Je me demandais qui était Nathalie M'Dela Mounier. Le nom est atypique et il me renvoie à des patronymes sud-africains pour son volet africain. Elle est au croisement de plusieurs trajectoires. Les Antilles d’abord puisqu’elle est une métisse de ces îles. La Bretagne ensuite où elle est actuellement basée, terre où elle possède un ancrage familial. La Côte d’Ivoire où elle a longtemps séjourné et construit une famille. Le Mali où son engagement trouve un profond écho, en partie en raison du travail qu’elle réalise avec l'alter-mondialiste Aminata Dramane Traoré.
"Les Désenfantées" s’inscrit dans le prolongement de l’ouvrage d'Aminata Dramane Traoré, "L'Afrique mutilée". Il s’agit d’une pièce de théâtre. Le projet est le suivant. Poussé par sa mère, Amadou, le seul garçon d’une fratrie, part pour l’Europe par les voies dites illégales. Il échoue aux portes de Ceuta et Melilla et sur d’autres tentatives d'accoster en Espagne ou en France. La question n’est pas trop de savoir pourquoi le projet d’Amadou a échoué. Mais, c’est surtout le regard qu’Amadou porte sur ces différentes tentatives, les morts par dizaine sinon centaine dont il a été le témoin. Il fait une volte-face étonnante et qui mérite qu’on s’arrête dessus. Alors que Frontex approfondit sa veille sur la Méditerranée, il abandonne la possibilité d’un avenir supposé meilleur mais inaccessible en Europe pour aller combattre en Syrie puis peut être au nord de son pays qui ressemble au Mali. La pièce de théâtre commence alors que lui et une jeune française tentent de rejoindre de multiples connexions.
D’un autre point de vue, il y a celui des mères. Fatoumata. Une ancienne hôtesse de l’air dans une autre vie qui depuis a eu de nombreux enfants dont Amadou est l’unique garçon. Odile. Alice, la jeune française est sa fille unique. Tout commence autour d’un désir de communiquer ou sur le constat d'une absence de communication. Fatoumata n’a pas de nouvelles de son fils. Elle attend désespérément qu’il lui fasse part de sa réussite comme d’autres avant lui y sont parvenus, malgré l’âpreté du parcours pour arriver en France. Odile constate le départ de sa fille, avant de réaliser la terrifiante destination de cette dernière. Quand Amadou contacte enfin sa mère, c’est pour lui annoncer son changement radical de trajectoire.
Le problème se pose différemment avec Alice, dans une société où la misère sociale n’est pas le seul motif pour se réaliser dans un conflit comme celui de la Syrie. La quête d’un sens à la vie. L’absence de dialogue.
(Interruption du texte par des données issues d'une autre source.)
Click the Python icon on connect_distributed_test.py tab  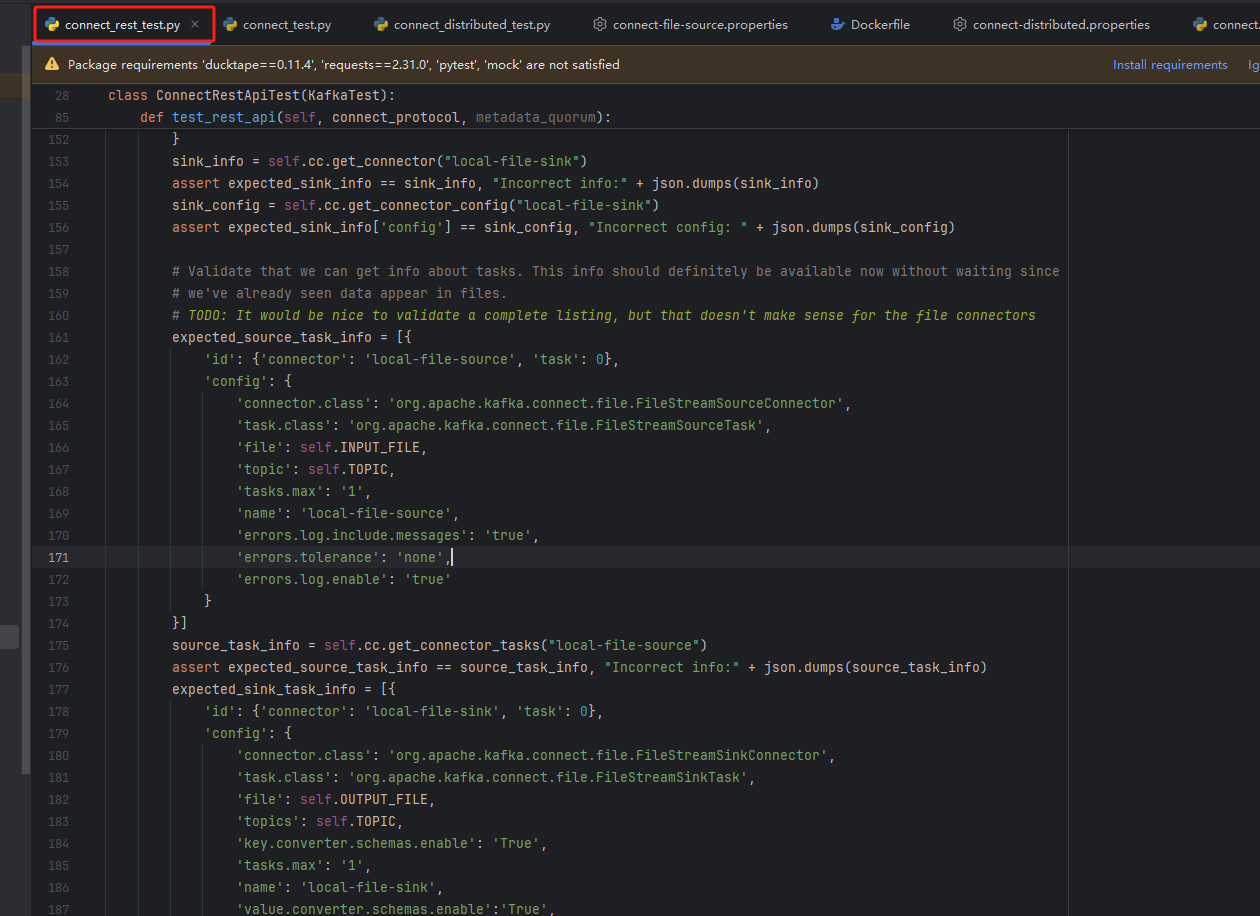(x=381, y=24)
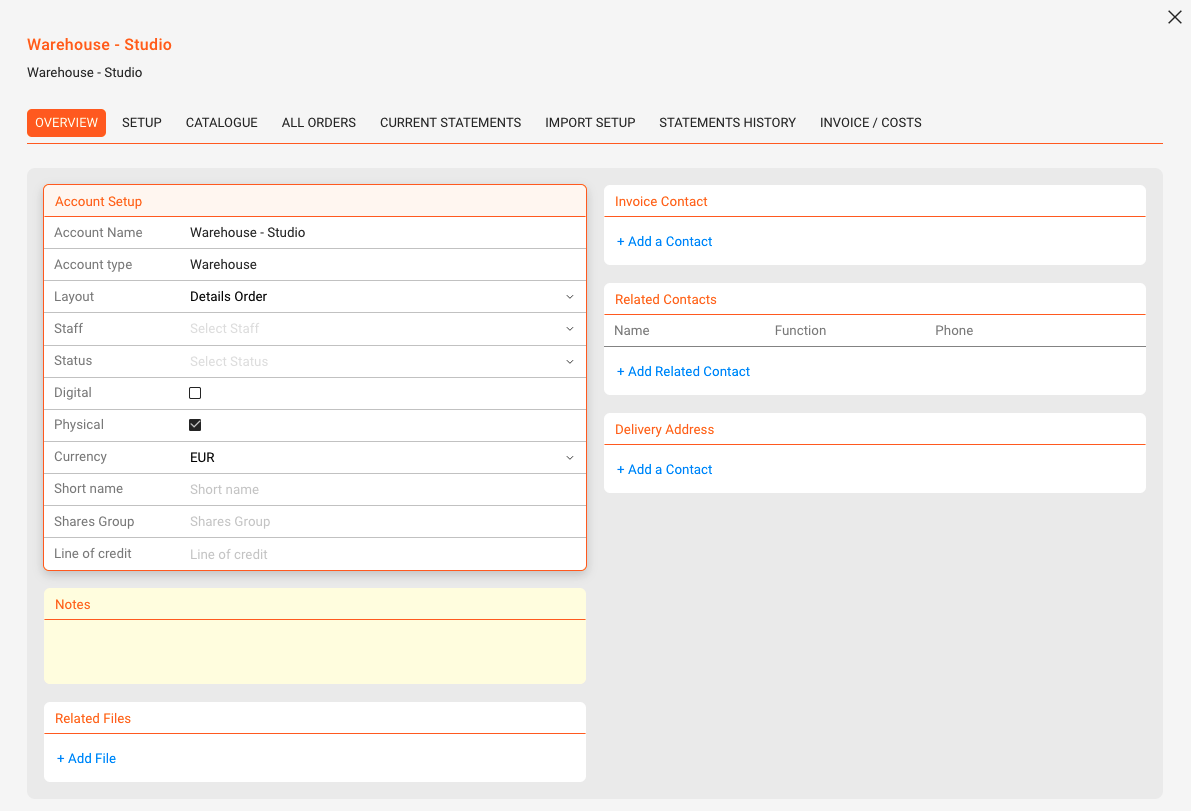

Et de manière plus spécifique et tendancieuse, finement exploitée par la jeune fille, un héritage de la violence insoupçonnée dans la famille. Les silences nourrissent de dangereux venins qui semblent inextricables une fois qu’ils sont inoculés. Le texte est militant. Les souffrances des deux mères étant confrontées par la possibilité d’un dialogue. Et ce que j’aime dans le fond dans ce texte est le processus de réconciliation possible par la libération de la parole qui offre la possibilité de la prise de conscience sur les maux réels. Rappelons que j’ai lu ce texte dans le cadre de la préparation d’une conférence sur le thème de la réconciliation en Côte d’Ivoire (Festival Paroles indigo). Il me semble que la parole libérée par ces mères offrent non seulement la possibilité de saisir des maux locaux, mais également les imbrications de certaines problématiques qui rassemblent Amadou et Alice. Ici, le débat s’inscrit dans l’intime et dans la famille. Les fondamentalistes se nourrissent du mal être de ces jeunesses africaines ou européennes, dans des proportions discutables. Jeunesses non accompagnées. C'est ce que je retiens de cet ouvrage qui, je l'espère, sera joué en France et en Afrique.